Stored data

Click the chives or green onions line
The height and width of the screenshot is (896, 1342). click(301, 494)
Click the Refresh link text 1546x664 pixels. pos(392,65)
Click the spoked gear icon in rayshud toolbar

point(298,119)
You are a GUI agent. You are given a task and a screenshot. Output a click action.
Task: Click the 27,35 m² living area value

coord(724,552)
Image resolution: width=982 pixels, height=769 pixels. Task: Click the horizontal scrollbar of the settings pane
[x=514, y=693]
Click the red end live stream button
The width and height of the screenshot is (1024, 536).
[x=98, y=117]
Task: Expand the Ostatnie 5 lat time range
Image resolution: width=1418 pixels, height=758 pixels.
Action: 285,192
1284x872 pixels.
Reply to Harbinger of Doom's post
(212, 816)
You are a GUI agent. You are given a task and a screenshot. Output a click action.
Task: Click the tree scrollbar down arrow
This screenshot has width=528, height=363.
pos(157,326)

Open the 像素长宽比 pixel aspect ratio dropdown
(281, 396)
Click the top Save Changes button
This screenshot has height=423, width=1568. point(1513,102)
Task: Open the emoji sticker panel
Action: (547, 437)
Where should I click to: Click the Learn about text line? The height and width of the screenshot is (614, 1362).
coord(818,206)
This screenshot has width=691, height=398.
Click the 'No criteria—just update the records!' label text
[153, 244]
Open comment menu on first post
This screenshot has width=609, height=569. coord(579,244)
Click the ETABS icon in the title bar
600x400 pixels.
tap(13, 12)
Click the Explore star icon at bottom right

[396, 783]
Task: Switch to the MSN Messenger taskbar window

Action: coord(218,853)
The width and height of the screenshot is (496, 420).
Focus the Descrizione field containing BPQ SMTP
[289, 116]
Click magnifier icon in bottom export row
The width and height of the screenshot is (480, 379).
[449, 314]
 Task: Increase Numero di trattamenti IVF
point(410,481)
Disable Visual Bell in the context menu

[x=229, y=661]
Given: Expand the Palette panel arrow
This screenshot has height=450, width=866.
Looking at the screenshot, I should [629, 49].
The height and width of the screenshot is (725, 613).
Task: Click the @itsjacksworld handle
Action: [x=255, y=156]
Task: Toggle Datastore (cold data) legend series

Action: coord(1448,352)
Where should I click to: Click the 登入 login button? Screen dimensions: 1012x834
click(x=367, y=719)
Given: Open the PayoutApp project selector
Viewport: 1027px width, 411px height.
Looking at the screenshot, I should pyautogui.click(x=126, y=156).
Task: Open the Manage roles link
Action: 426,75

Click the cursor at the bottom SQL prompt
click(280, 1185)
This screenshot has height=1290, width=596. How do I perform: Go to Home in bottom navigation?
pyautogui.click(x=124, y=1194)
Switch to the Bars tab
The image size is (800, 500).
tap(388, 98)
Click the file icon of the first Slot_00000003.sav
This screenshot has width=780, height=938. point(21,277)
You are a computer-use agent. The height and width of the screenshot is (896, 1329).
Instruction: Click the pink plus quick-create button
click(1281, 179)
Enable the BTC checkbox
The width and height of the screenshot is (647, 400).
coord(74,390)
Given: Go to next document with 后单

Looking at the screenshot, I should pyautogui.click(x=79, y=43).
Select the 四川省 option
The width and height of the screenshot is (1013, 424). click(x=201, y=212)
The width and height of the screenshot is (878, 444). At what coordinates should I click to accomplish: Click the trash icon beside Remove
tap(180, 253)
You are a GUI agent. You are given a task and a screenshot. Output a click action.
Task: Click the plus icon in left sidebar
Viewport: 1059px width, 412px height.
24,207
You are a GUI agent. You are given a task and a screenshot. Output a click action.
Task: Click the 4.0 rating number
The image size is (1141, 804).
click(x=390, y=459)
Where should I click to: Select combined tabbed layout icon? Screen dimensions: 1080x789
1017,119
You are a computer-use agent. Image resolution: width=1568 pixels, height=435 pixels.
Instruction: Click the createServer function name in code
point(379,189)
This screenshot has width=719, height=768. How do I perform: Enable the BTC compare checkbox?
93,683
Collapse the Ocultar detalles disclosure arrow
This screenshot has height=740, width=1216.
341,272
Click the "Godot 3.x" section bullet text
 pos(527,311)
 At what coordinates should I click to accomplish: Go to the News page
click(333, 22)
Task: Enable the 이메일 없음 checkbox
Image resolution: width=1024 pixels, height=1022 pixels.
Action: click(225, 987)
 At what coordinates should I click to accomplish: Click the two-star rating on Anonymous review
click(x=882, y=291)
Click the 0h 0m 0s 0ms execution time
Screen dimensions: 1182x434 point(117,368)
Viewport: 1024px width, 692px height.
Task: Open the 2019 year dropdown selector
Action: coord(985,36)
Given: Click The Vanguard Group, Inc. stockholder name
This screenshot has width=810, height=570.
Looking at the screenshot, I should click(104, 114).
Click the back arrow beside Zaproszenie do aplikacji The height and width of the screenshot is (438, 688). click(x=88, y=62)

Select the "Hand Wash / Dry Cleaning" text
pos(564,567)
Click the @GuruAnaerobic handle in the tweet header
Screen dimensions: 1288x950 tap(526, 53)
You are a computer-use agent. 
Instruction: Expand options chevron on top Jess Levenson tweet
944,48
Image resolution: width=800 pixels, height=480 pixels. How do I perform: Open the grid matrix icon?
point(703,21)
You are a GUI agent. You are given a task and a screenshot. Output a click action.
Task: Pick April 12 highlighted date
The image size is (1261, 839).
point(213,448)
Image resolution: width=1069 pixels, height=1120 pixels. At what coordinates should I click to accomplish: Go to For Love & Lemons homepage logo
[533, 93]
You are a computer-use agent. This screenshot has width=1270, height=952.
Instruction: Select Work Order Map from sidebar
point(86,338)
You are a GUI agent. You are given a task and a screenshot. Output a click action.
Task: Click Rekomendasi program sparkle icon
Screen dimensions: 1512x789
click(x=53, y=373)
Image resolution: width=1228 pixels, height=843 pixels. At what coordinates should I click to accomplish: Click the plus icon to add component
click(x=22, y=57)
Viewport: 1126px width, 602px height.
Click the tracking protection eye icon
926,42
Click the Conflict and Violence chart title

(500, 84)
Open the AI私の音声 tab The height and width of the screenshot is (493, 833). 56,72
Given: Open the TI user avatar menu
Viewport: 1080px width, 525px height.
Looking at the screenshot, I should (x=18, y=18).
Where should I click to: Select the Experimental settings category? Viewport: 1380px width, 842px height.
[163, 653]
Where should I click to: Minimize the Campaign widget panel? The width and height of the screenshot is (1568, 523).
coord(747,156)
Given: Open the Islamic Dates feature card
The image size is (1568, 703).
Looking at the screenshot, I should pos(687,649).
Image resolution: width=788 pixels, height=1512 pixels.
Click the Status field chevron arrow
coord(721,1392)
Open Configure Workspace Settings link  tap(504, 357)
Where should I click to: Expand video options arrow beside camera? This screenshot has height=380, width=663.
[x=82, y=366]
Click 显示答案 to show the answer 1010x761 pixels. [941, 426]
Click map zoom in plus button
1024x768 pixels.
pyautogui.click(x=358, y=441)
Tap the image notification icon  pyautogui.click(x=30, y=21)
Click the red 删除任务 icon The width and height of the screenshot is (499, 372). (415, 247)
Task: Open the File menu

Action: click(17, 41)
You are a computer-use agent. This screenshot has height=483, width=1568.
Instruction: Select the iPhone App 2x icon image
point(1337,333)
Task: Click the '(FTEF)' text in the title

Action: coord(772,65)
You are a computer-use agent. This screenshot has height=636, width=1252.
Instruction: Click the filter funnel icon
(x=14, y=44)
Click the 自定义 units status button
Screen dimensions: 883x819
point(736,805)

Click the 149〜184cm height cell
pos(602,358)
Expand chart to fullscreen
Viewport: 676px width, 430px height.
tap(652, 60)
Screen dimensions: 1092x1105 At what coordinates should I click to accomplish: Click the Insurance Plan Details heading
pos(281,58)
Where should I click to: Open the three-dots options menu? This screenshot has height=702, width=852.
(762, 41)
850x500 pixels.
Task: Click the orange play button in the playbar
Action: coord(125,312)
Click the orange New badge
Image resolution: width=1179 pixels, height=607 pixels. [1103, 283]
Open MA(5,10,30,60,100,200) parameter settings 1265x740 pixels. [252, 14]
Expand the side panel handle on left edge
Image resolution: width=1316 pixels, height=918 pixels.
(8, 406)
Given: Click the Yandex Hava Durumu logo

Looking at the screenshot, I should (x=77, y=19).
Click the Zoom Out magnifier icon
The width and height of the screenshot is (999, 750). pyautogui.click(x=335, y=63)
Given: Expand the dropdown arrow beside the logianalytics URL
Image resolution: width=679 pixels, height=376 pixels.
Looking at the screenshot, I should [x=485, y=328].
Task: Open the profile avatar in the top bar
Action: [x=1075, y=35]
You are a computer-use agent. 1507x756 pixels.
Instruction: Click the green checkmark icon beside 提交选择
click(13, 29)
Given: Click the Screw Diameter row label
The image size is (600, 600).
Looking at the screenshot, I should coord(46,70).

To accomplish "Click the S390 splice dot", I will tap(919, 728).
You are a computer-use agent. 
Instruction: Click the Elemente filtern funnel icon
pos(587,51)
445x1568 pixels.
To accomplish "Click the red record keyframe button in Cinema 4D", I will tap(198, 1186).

• Task objective
Set down, exactly as they appear, the lines above from the first one to the line that holds "Given: Expand the Palette panel arrow", both included, please, and no others.

• Solution to the exercise
Click the chives or green onions line
The height and width of the screenshot is (896, 1342). click(301, 494)
Click the Refresh link text 1546x664 pixels. pos(392,65)
Click the spoked gear icon in rayshud toolbar

point(298,119)
You are a GUI agent. You are given a task and a screenshot. Output a click action.
Task: Click the 27,35 m² living area value

coord(724,552)
Image resolution: width=982 pixels, height=769 pixels. Task: Click the horizontal scrollbar of the settings pane
[x=514, y=693]
Click the red end live stream button
The width and height of the screenshot is (1024, 536).
[x=98, y=117]
Task: Expand the Ostatnie 5 lat time range
Image resolution: width=1418 pixels, height=758 pixels.
Action: 285,192
1284x872 pixels.
Reply to Harbinger of Doom's post
(212, 816)
You are a GUI agent. You are given a task and a screenshot. Output a click action.
Task: Click the tree scrollbar down arrow
This screenshot has width=528, height=363.
pos(157,326)

Open the 像素长宽比 pixel aspect ratio dropdown
(281, 396)
Click the top Save Changes button
This screenshot has height=423, width=1568. point(1513,102)
Task: Open the emoji sticker panel
Action: (547, 437)
Where should I click to: Click the Learn about text line? The height and width of the screenshot is (614, 1362).
coord(818,206)
This screenshot has width=691, height=398.
Click the 'No criteria—just update the records!' label text
[153, 244]
Open comment menu on first post
This screenshot has width=609, height=569. coord(579,244)
Click the ETABS icon in the title bar
600x400 pixels.
tap(13, 12)
Click the Explore star icon at bottom right

[396, 783]
Task: Switch to the MSN Messenger taskbar window

Action: coord(218,853)
The width and height of the screenshot is (496, 420).
Focus the Descrizione field containing BPQ SMTP
[289, 116]
Click magnifier icon in bottom export row
The width and height of the screenshot is (480, 379).
[449, 314]
 Task: Increase Numero di trattamenti IVF
point(410,481)
Disable Visual Bell in the context menu

[x=229, y=661]
Given: Expand the Palette panel arrow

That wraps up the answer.